The relatively “recent” history of seed oils

It’s important to keep in mind that it’s only in the last hundred years that seed oils took over our shelves. Before these oils came into existence, humans were mainly using olive oil, butter, tallow and other healthier and more natural options for cooking and baking.

Here’s a brief history lesson on each of the most popular seed oils in the market today:

  1. Canola oil: Canola oil was developed in the 1970s in Canada as a more healthful alternative to traditional rapeseed oil. The name “canola” is derived from “Canadian oil, low acid,” referring to the low levels of erucic acid in the oil. Canola oil gained popularity in the 1980s and 1990s due to its low levels of saturated fat and balanced omega-6 to omega-3 ratio, making it a more heart-healthy option.
  2. Soybean oil: The rise of soybean oil can be attributed to the expansion of the soybean industry in the United States in the early-to-mid 20th century. As soybean production increased, so did the production of soybean oil. By the mid-20th century, soybean oil became a staple in American households, used for frying, baking, and as an ingredient in processed foods.
  3. Sunflower oil: Sunflower oil has its origins in Russia, where it was first cultivated for oil production in the 18th century. The commercial production of sunflower oil began in the late 19th century in Russia and expanded to Europe and the United States in the 20th century.
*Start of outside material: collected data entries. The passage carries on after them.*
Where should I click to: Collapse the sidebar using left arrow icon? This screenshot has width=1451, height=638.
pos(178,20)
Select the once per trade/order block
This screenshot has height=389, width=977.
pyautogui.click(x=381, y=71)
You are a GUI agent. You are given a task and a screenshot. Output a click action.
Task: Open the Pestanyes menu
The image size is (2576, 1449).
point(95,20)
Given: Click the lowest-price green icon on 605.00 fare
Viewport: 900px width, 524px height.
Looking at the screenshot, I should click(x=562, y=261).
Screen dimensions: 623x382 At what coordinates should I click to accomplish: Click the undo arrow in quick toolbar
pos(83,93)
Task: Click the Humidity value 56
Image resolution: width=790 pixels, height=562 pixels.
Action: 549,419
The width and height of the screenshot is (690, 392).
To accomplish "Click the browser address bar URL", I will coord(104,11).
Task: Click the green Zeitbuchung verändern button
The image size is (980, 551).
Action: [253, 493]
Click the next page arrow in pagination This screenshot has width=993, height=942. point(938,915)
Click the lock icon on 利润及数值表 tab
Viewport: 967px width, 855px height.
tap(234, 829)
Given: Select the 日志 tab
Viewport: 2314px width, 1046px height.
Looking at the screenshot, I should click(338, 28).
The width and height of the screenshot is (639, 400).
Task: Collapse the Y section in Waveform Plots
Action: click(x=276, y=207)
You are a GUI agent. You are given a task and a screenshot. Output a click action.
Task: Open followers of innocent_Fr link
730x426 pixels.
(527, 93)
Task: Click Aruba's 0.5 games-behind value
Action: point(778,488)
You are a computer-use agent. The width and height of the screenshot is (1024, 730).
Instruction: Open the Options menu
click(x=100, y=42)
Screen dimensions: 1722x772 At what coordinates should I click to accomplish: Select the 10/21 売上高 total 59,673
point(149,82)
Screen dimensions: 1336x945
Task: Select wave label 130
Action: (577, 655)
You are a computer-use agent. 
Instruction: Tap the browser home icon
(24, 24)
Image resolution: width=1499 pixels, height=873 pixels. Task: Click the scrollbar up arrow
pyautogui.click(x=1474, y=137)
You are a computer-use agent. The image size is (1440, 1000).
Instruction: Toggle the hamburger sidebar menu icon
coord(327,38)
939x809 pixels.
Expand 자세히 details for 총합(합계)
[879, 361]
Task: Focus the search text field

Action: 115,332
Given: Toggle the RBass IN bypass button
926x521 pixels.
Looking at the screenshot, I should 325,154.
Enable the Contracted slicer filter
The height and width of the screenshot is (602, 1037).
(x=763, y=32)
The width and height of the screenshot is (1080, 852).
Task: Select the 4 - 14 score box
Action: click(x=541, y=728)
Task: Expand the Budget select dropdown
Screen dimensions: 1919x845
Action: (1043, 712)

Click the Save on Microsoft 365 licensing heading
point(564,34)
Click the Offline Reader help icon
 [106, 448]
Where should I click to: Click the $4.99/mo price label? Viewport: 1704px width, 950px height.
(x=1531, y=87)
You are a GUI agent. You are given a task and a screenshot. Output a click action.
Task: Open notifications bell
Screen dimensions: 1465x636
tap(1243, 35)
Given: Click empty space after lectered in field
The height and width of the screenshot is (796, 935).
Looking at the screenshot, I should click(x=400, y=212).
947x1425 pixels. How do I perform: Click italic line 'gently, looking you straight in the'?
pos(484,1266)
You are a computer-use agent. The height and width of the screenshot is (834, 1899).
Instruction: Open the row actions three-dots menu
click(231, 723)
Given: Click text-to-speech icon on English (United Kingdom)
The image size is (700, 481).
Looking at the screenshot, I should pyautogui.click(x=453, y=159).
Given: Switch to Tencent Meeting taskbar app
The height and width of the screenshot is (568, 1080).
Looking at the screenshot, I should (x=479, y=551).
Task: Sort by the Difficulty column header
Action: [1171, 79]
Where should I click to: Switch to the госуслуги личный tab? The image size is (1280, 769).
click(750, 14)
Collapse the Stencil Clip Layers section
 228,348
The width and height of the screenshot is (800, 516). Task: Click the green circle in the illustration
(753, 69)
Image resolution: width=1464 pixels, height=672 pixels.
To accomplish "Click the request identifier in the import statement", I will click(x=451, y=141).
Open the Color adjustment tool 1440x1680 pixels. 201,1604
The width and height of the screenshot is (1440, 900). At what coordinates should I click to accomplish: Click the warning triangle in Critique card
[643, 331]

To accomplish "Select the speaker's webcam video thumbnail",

Its high smoke point and mild flavor made it suitable for various cooking applications, and it gained popularity in households worldwide.
  4. Safflower oil: The cultivation of safflower dates back thousands of years, but its use as a cooking oil became more common in the mid-20th century. The development of high-oleic safflower oil in the 1960s, with its higher monounsaturated fat content, made it a more attractive option for cooking and as an ingredient in processed foods.
  5. Cottonseed oil: The commercial production of cottonseed oil began in the late 19th century in the United States. By the early 20th century, cottonseed oil was widely used in processed foods, such as margarine and shortening, and as a cooking oil.
  6. Grapeseed oil: Grapeseed oil gained popularity in the late 20th century as a byproduct of the wine industry. Its high smoke point and mild flavor made it an attractive option for salad dressings, sautéing, and other cooking applications.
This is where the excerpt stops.